One reason it is hard is that different participants will care about different types of goals (and have their own tools for measuring them). For example:
- Some participants will care about making money and attracting and engaging customers.
- Some participants will care about helping users get good outcomes.
- Some participants will care that the intelligence of the system is accurate.
These are all important goals, and they are related, but the connection between them is indirect: you won’t make much money if the system is always doing the wrong thing; but making the intelligence 1% better will not translate into 1% more profit.
If you don’t understand how your metrics relate to true success, you’re machine learning the wrong thing (Ok, Ok… I promise, I’ll only say it one more time…)
Machine learning the right thing…
So you’ll need to invest in keeping your goals healthy.
Start by defining success on different levels of abstraction and coming up with some story about how success at one layer contributes to the others. This doesn’t have to be a precise technical endeavor, like a mathematical equation, but it should be an honest attempt at telling a story that all participants can get behind.
Then meet with team members on a regular basis to talk about the various goals and their relationships. Look at some data to see if your stories about how your goals relate might be right – or how you can improve them. Don’t get too upset that things don’t line up perfectly, because they won’t.
- On an hourly or daily basis: optimize model properties, like the false positive rate or the false negative rate of the model. For example: how many phishing sites are getting blocked?
- On a weekly basis: review the user outcomes and make sure changes in model properties are affecting user outcomes as expected. For example: you blocked more phishing sites, did fewer users end up getting phished?

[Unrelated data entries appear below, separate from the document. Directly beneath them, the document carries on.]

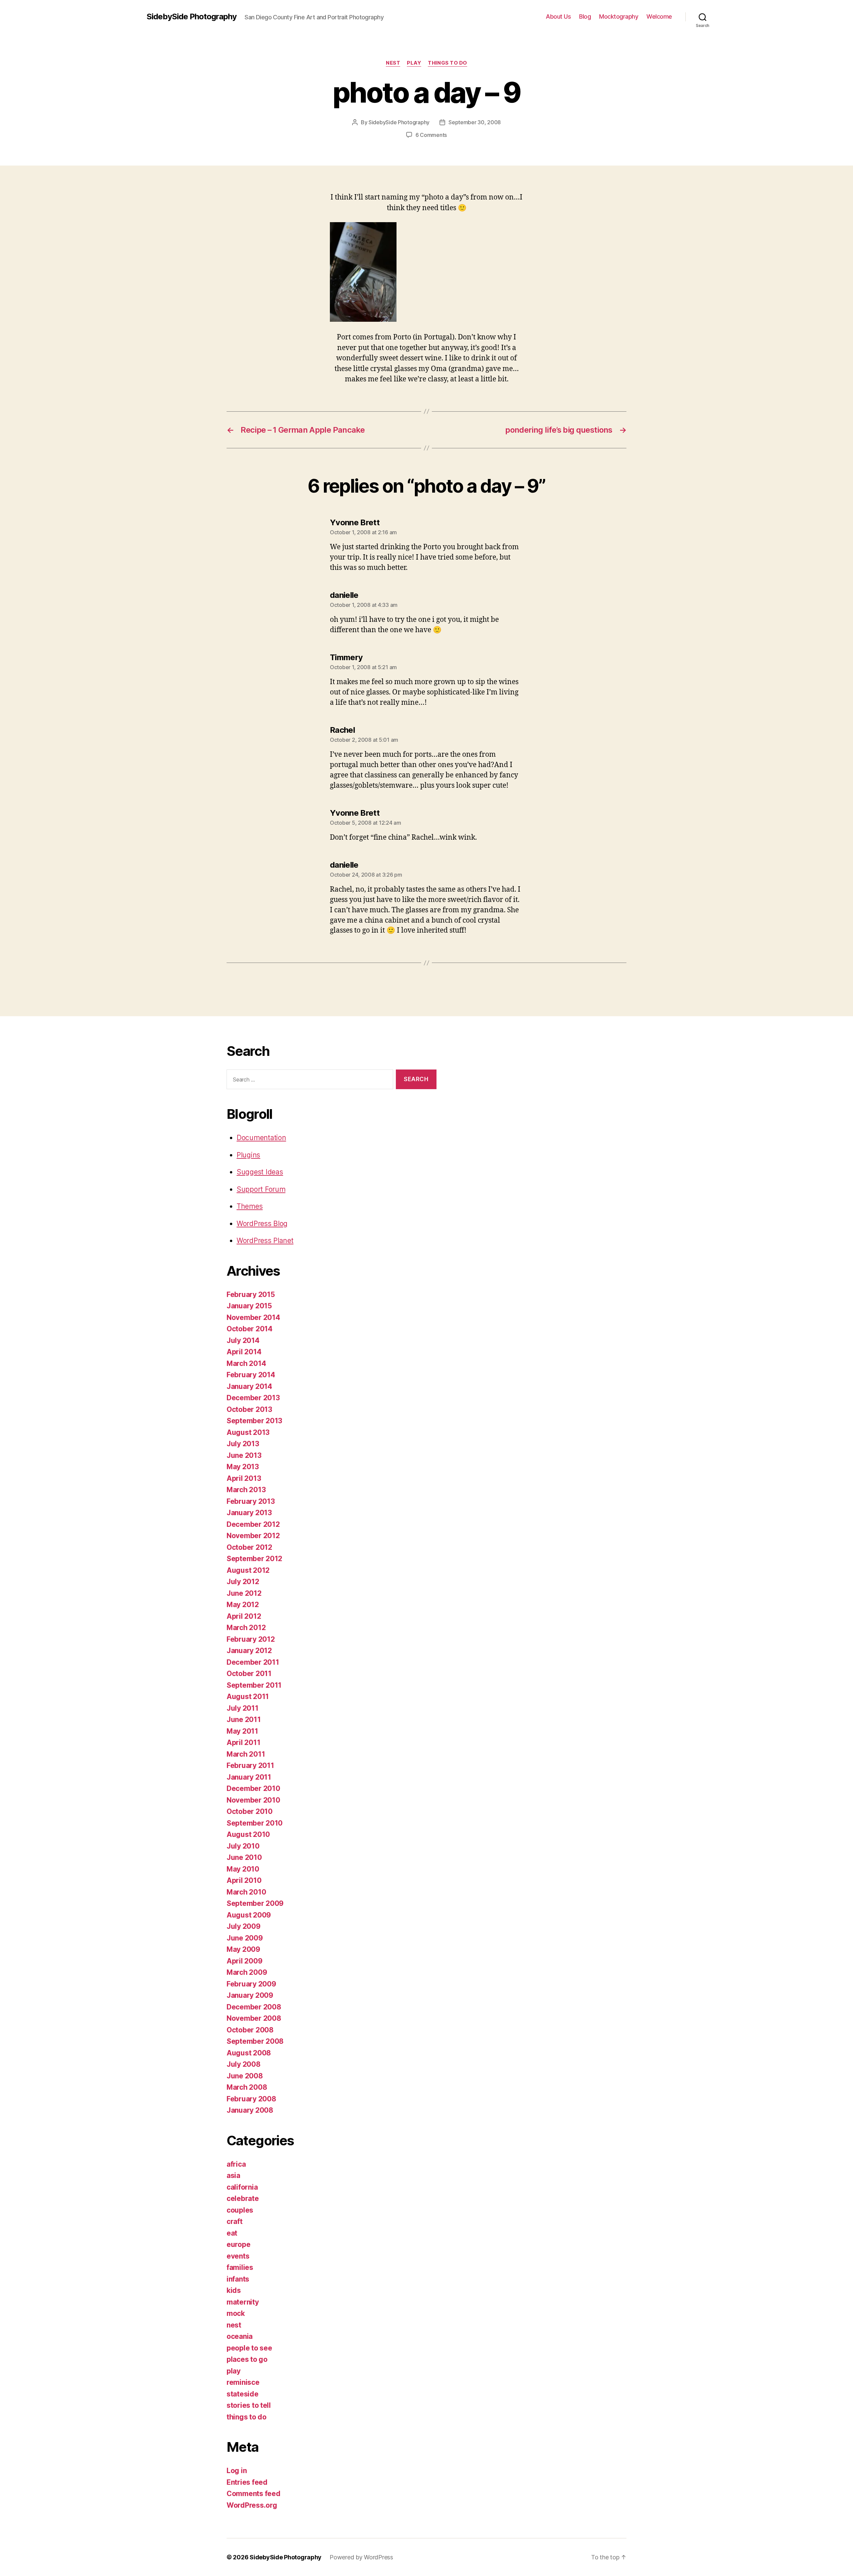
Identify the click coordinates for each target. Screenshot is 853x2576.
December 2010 (253, 1788)
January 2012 (249, 1650)
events (238, 2256)
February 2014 (251, 1375)
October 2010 (250, 1811)
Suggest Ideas (260, 1172)
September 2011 (254, 1685)
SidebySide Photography (192, 17)
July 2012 (243, 1581)
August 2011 (248, 1696)
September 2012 (254, 1558)
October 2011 (249, 1673)
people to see (249, 2348)
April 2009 (244, 1961)
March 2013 (246, 1490)
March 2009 (247, 1972)
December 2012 (253, 1524)
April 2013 (244, 1478)
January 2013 (249, 1512)
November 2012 (253, 1535)
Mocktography (618, 16)
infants (238, 2279)
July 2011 (243, 1708)
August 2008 (249, 2053)
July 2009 (244, 1926)
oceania (240, 2336)
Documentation (261, 1137)
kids (234, 2290)
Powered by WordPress (361, 2557)
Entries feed (247, 2482)
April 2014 (244, 1352)
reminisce (243, 2382)
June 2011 (244, 1719)
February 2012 (251, 1639)
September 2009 (255, 1903)
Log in (237, 2470)
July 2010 (243, 1846)
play (414, 63)
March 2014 (246, 1363)
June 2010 (244, 1857)
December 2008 (254, 2007)
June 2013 (244, 1455)
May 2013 (243, 1467)
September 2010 (255, 1823)
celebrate (243, 2198)
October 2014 (250, 1329)
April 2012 (244, 1616)
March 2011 (246, 1754)
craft (235, 2221)
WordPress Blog (262, 1223)
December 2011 (253, 1662)
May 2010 (243, 1869)
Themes (250, 1206)
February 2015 (251, 1294)
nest (393, 63)
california (242, 2187)
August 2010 (248, 1834)
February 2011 (250, 1765)
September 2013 (254, 1421)
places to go (247, 2359)
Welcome (659, 16)
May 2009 (243, 1949)
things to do (447, 63)
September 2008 (255, 2041)
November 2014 (253, 1317)
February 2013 (251, 1501)
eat (232, 2233)
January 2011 (249, 1777)
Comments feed (254, 2493)
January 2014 (249, 1386)
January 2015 (249, 1306)
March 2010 (246, 1892)
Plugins (248, 1155)
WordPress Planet (265, 1240)
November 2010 (253, 1800)
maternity (243, 2302)
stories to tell (249, 2405)
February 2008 (251, 2099)
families (240, 2267)
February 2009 (251, 1984)
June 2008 (245, 2076)
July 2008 (244, 2064)
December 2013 (253, 1398)
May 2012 (243, 1604)
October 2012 (249, 1547)
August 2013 (248, 1432)
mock (236, 2313)
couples (240, 2210)
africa (236, 2164)
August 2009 (249, 1915)
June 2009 (245, 1938)
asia (233, 2175)
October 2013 (249, 1409)
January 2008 (250, 2110)
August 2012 (248, 1570)
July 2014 (243, 1340)
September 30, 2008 (474, 122)
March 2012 (246, 1627)
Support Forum (261, 1189)
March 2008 (247, 2087)
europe (238, 2244)
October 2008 (250, 2030)
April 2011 (243, 1742)
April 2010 (244, 1880)
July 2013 (243, 1444)
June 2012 (244, 1593)
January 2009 (250, 1995)
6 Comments (431, 135)
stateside (243, 2394)
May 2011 (242, 1731)
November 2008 (254, 2018)
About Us (558, 16)
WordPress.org (252, 2505)
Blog (585, 16)
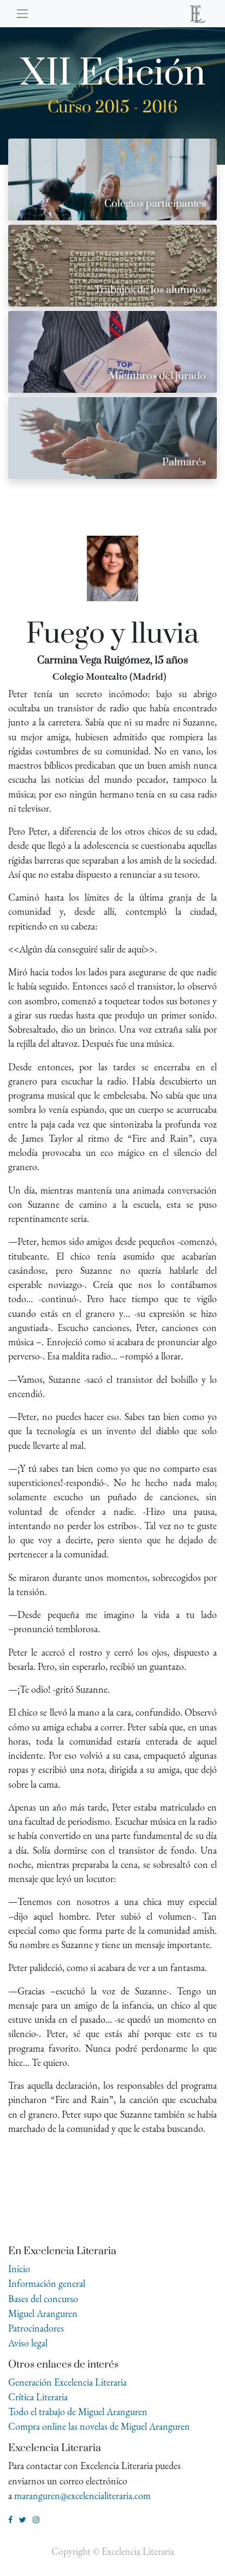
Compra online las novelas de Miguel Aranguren (99, 2426)
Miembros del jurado (157, 376)
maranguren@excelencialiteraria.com (82, 2495)
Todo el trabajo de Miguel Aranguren (77, 2411)
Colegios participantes (155, 203)
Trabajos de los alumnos (150, 290)
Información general (46, 2283)
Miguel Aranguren (43, 2313)
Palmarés (184, 462)
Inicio (19, 2268)
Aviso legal (28, 2343)
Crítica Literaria (38, 2397)
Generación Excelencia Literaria (67, 2382)
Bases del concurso (43, 2298)
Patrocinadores (36, 2328)
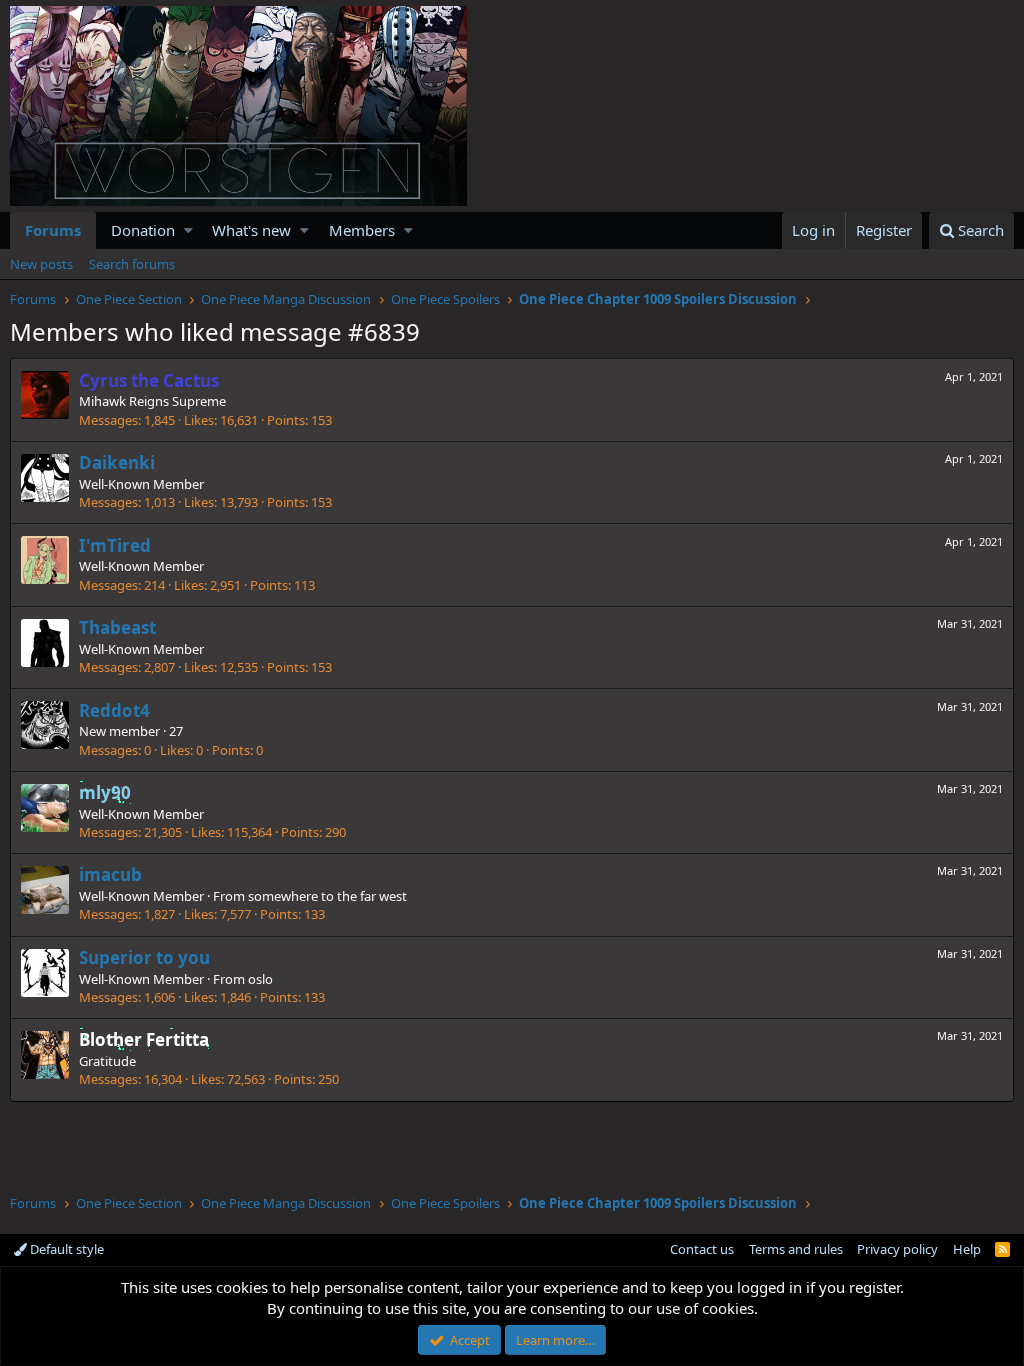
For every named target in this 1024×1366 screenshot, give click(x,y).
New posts (41, 264)
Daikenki (117, 462)
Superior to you (144, 957)
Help (967, 1249)
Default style (65, 1249)
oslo (260, 979)
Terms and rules (796, 1249)
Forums (53, 230)
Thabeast (117, 627)
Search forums (132, 264)
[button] (188, 230)
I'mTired (115, 545)
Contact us (702, 1249)
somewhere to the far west (327, 896)
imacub (110, 874)
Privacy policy (897, 1249)
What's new (251, 230)
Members (362, 230)
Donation (143, 230)
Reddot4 (114, 710)
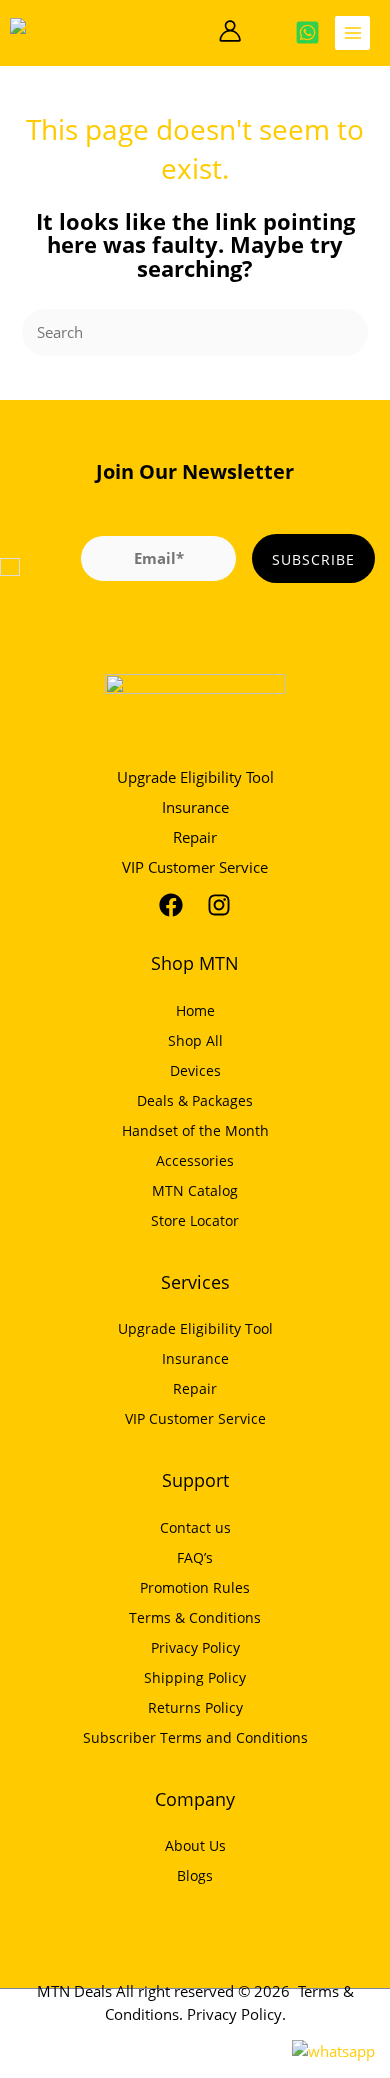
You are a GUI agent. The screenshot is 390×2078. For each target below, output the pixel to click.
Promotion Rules (195, 1587)
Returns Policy (195, 1707)
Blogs (195, 1875)
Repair (195, 837)
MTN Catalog (195, 1190)
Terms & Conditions (195, 1617)
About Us (195, 1845)
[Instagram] (219, 905)
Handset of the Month (195, 1130)
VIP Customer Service (195, 867)
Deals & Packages (195, 1100)
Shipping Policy (195, 1677)
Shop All (195, 1040)
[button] (198, 32)
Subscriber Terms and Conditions (195, 1737)
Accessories (195, 1160)
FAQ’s (195, 1557)
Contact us (195, 1527)
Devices (195, 1070)
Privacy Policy (195, 1647)
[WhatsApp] (307, 32)
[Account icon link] (230, 31)
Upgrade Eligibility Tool (195, 777)
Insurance (195, 807)
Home (195, 1010)
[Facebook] (171, 905)
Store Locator (195, 1220)
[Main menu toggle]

- On a monthly basis: review the leading indicators – like customer sentiment and engagement – and make sure nothing has gone off the rails. For example: How many users say they feel safer using your browser because of the phishing protection? How many are irritated by it?
- On a quarterly basis: look at the organizational objectives and make sure your work is moving in the right direction to affect them. For example: market share, particularly for visits to banking sites?
Your team members will make better decisions when they have some understanding of these different measures of success, and some intuition about how they relate.
And remember: you’ll need to revisit the goals of your Intelligent System often. Because things change, and if you don’t invest the time to keep your goals healthy – you’re machine learning the wrong thing!